> [PROMPT] Write out the items from the line with "Identify the location" up to and including the line with "y-tick-label: 65.0% is", leaving out the pictures.
*** TASK INPUT
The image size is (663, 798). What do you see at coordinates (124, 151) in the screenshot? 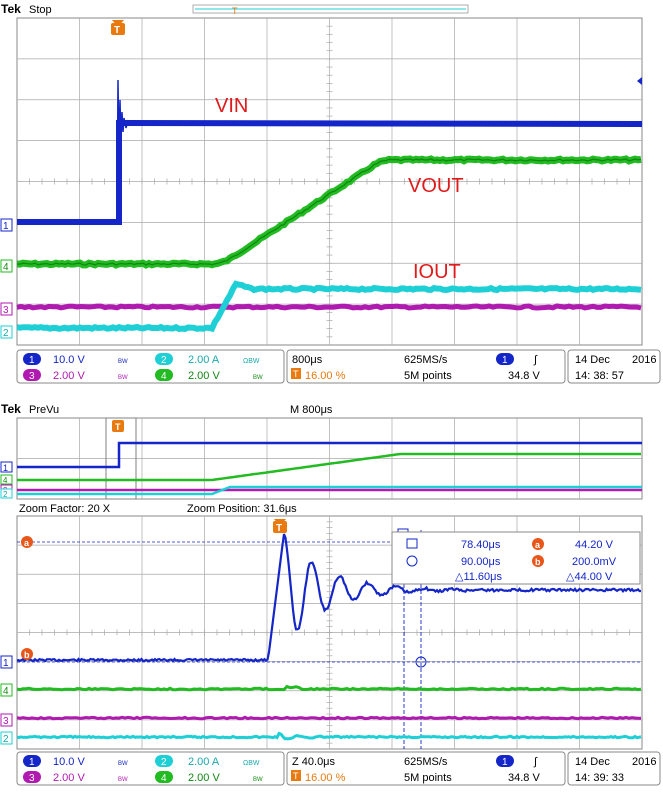
I see `top-ch1-ringing` at bounding box center [124, 151].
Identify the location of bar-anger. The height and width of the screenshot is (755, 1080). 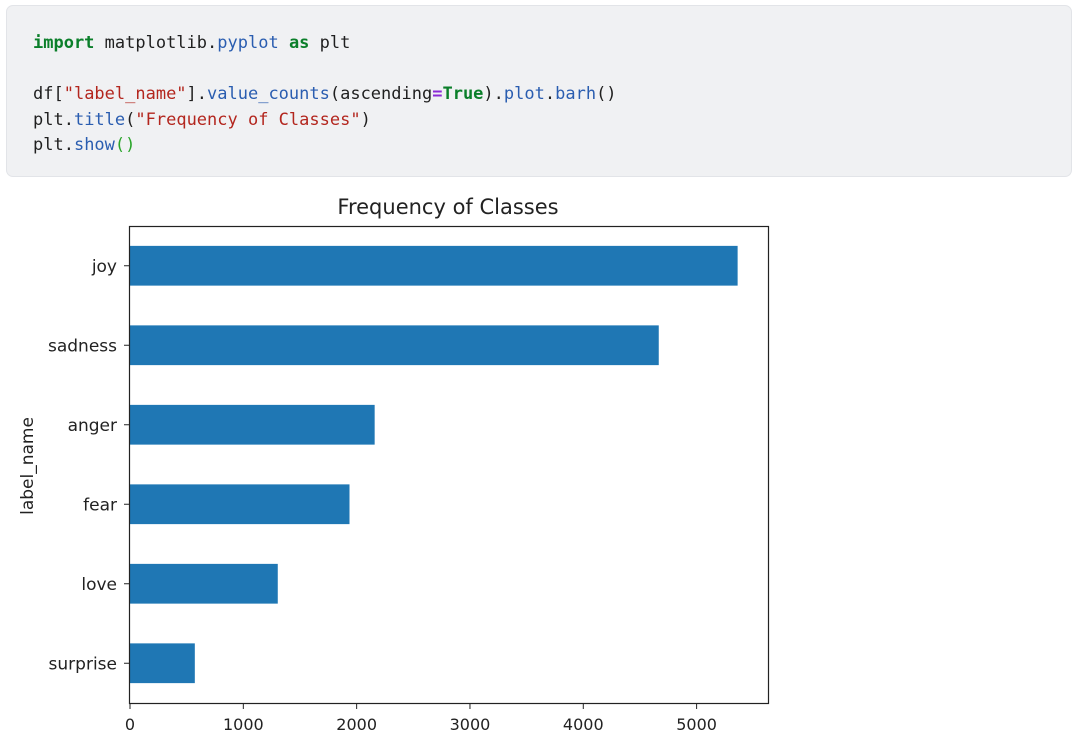
(252, 424).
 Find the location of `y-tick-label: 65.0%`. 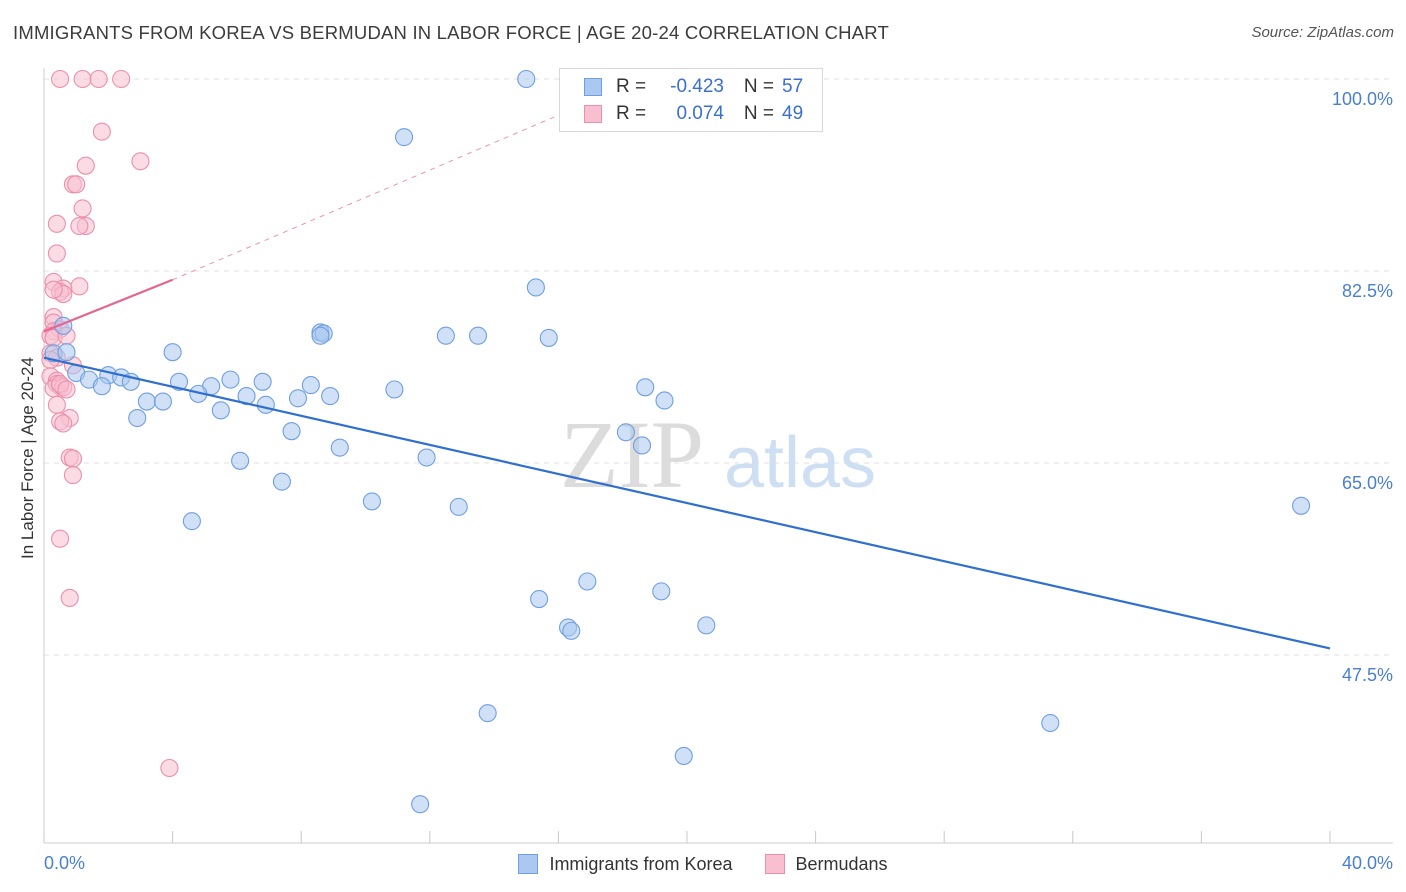

y-tick-label: 65.0% is located at coordinates (1368, 483).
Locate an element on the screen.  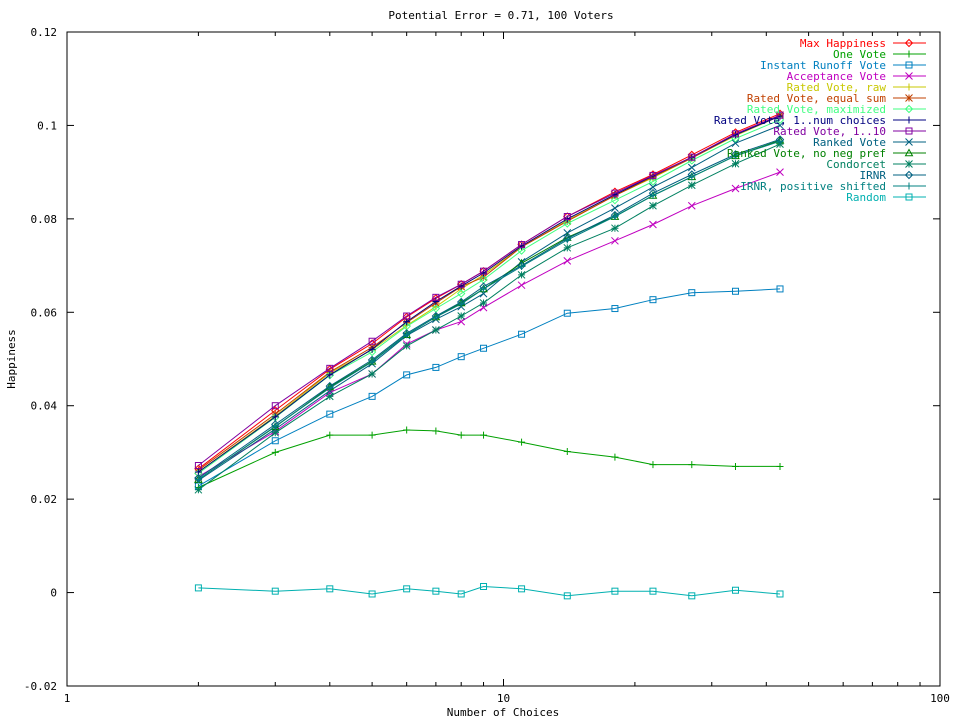
legend-entry: Instant Runoff Vote is located at coordinates (843, 66).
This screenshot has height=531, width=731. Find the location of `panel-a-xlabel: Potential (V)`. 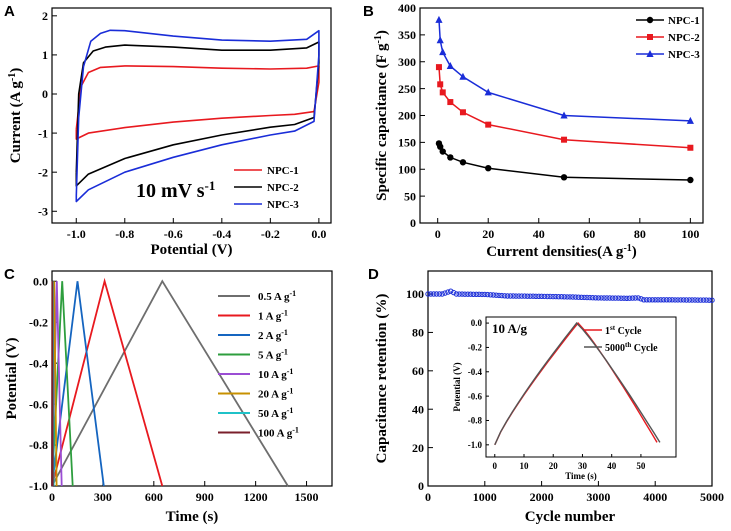

panel-a-xlabel: Potential (V) is located at coordinates (191, 250).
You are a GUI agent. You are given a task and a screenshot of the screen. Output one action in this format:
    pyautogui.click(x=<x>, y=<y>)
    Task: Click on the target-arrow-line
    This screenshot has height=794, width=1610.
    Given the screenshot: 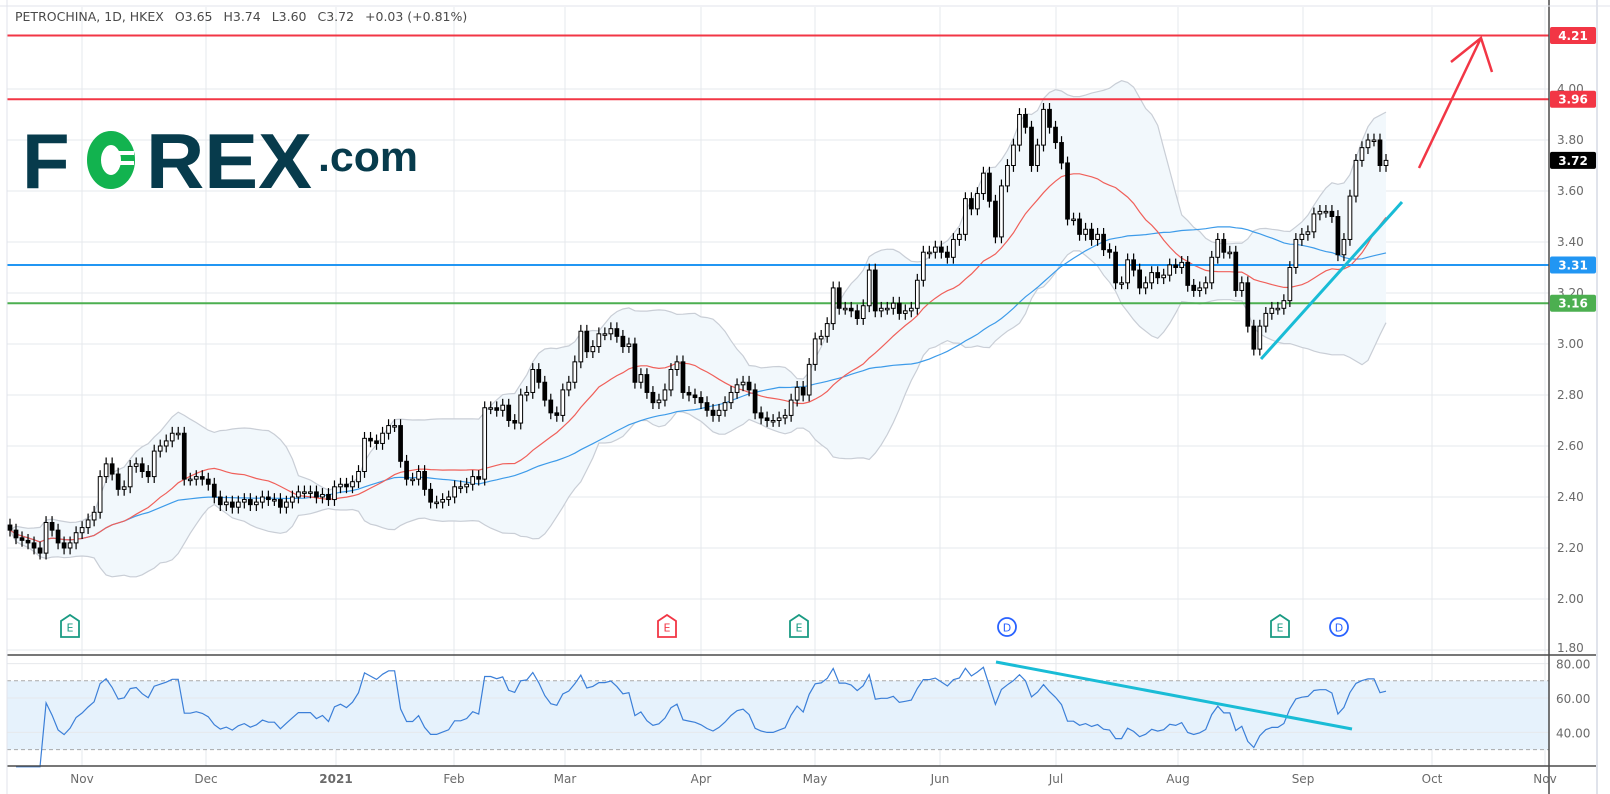 What is the action you would take?
    pyautogui.click(x=1450, y=104)
    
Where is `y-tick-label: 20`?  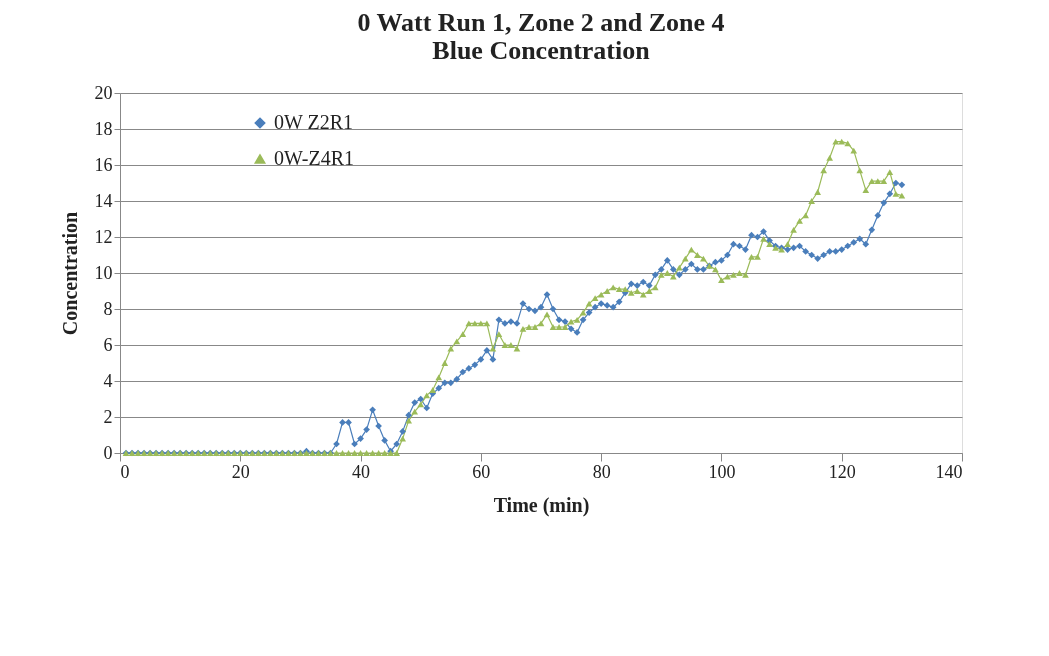 y-tick-label: 20 is located at coordinates (104, 92).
******
> [ANSWER TO THE EXERCISE]
Identify the location of bar-anger. The height and width of the screenshot is (755, 1080). 
(252, 424).
 Find the location of `y-tick-label: 65.0%`. 

y-tick-label: 65.0% is located at coordinates (1368, 483).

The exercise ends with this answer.